▶ ABOUT THIS EXERCISE
Return, word for word, the lines of the listing below from the one with "Instruction: Switch to the main.cpp tab" through the one with "Given: Click the rotor", and no other lines.
━━━━━ ENTRIES SHOWN ━━━━━
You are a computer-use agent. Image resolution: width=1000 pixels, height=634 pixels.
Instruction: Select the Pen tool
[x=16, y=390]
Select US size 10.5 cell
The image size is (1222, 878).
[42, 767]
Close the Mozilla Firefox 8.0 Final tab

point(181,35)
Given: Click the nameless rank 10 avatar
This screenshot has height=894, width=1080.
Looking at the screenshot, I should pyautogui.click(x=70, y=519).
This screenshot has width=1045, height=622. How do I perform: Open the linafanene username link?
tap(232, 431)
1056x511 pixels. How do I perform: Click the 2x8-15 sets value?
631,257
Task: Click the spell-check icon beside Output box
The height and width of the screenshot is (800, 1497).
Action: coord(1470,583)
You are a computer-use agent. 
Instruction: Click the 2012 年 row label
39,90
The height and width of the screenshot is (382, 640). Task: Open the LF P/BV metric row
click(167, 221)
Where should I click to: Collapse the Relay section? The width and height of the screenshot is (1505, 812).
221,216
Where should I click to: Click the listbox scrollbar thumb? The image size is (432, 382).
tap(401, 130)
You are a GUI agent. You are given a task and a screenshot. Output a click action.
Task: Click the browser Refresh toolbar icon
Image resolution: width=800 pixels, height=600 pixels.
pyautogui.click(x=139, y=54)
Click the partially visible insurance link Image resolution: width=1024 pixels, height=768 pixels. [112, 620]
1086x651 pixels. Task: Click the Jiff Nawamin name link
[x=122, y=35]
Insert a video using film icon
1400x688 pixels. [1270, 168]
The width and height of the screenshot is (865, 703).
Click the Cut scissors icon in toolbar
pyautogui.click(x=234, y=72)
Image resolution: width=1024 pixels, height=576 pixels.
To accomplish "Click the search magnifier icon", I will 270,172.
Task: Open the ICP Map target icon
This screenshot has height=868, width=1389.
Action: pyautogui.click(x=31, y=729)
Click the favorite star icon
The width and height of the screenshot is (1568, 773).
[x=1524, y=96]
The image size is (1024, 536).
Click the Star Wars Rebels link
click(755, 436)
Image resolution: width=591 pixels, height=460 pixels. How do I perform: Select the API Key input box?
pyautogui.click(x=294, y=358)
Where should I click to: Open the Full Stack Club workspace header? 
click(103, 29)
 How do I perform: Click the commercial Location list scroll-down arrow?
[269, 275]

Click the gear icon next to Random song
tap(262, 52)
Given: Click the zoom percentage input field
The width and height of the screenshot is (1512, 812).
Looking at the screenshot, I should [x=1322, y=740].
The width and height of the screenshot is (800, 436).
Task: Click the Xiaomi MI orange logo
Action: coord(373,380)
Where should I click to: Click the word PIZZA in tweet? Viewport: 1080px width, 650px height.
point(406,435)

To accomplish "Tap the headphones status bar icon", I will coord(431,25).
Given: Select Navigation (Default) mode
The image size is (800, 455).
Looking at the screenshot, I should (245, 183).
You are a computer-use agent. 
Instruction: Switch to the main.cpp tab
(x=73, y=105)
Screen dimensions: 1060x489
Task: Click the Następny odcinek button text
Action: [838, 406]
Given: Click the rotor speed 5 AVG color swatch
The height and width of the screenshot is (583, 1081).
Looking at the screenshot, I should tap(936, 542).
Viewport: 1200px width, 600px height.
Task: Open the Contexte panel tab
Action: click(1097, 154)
━━━━━
▶ TASK ANSWER
Instruction: Switch to the main.cpp tab
(x=73, y=105)
Screen dimensions: 1060x489
Task: Click the Następny odcinek button text
Action: [838, 406]
Given: Click the rotor speed 5 AVG color swatch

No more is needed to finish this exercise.